Per IRS Instructions for Form 1040, starting on page 90:
Death of a Taxpayer. If a taxpayer died before filing a return for 2014, the taxpayer's spouse or personal representative may have to file and sign a return for that taxpayer. A personal representative can be an executor, administrator, or anyone who is in charge of the deceased taxpayer's property. If the deceased taxpayer did not have to file a return but had tax withheld, a return must be filed to get a refund. The person who files the return must enter "Deceased," the deceased taxpayer's name, and the date of death across the top of the return. If this information is not provided, it may delay the processing of the return.
If your spouse died in 2014 and you did not remarry in 2014, or if your spouse died in 2015 before filing a return for 2014, you can file a joint return. A joint return should show your spouse's 2014 income before death and your income for all of 2014. Enter "Filing as surviving spouse" in the area where you sign the return. If someone else is the personal representative, he or she must also sign.

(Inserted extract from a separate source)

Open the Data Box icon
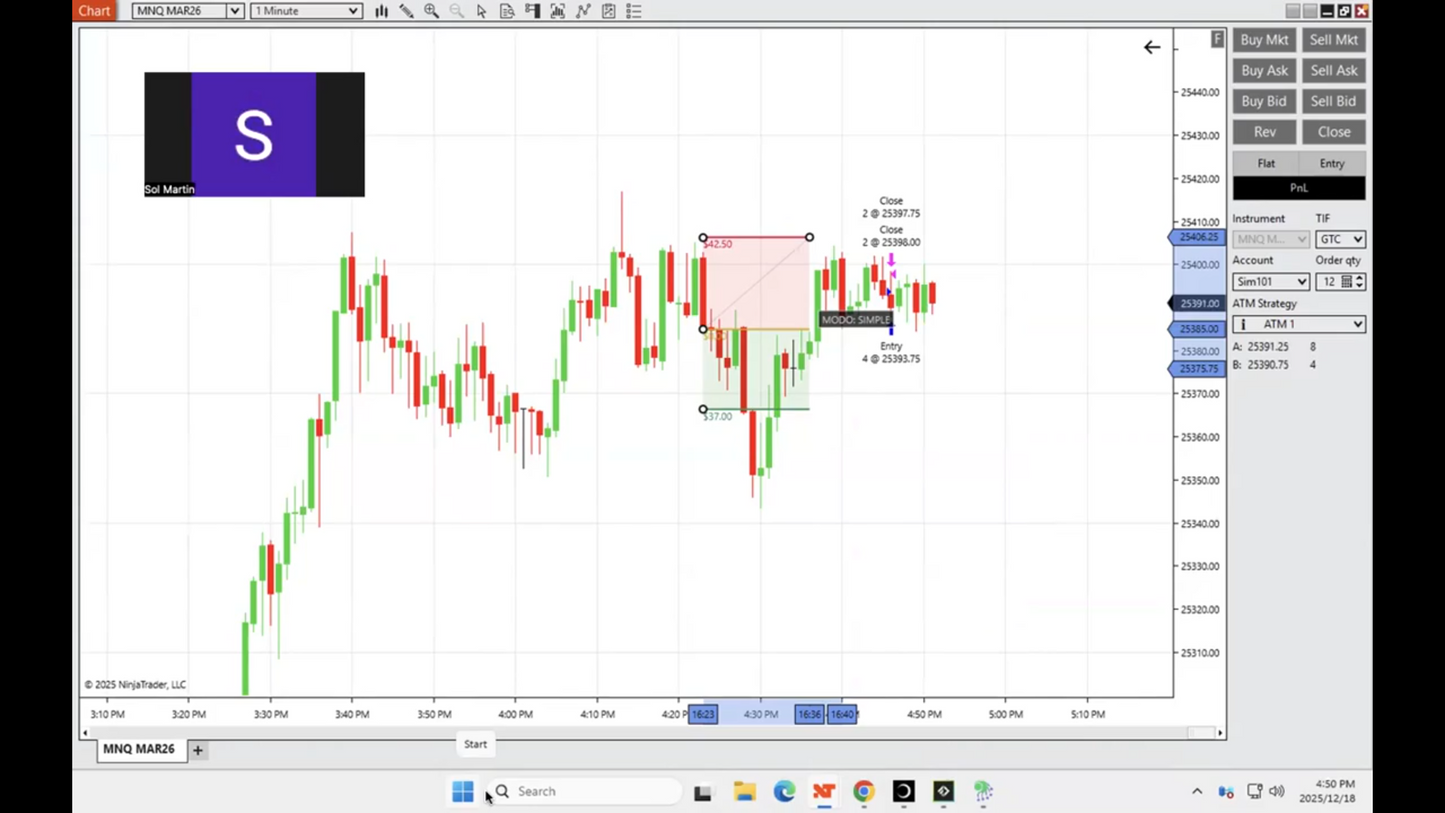 507,11
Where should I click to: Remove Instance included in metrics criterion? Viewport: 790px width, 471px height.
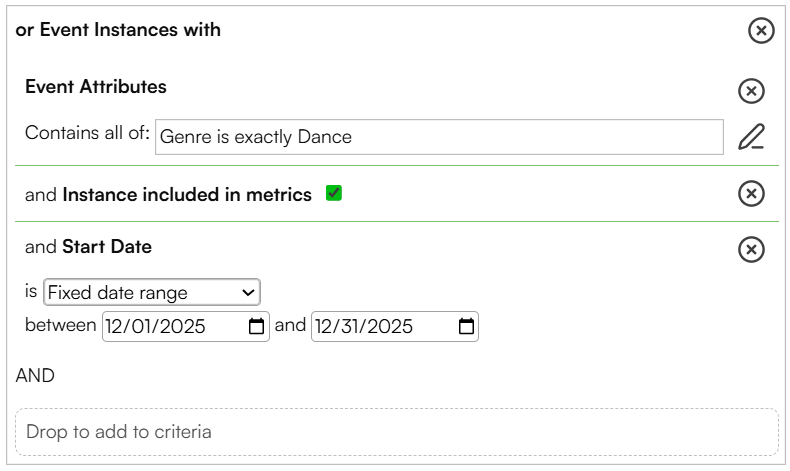point(751,193)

The surviving spouse or personal representative should promptly notify all payers of income, including financial institutions, of the taxpayer's death. This will ensure the proper reporting of income earned by the taxpayer's estate or heirs. A deceased taxpayer's social security number should not be used for tax years after the year of death, except for estate tax return purposes.
Claiming a Refund for a Deceased Taxpayer. If you are filing a joint return as a surviving spouse, you only need to file the tax return to claim the refund. If you are a court-appointed representative, file the return and attach a copy of the certificate that shows your appointment. All other filers requesting the deceased taxpayer's refund must file the return and attach Form 1310.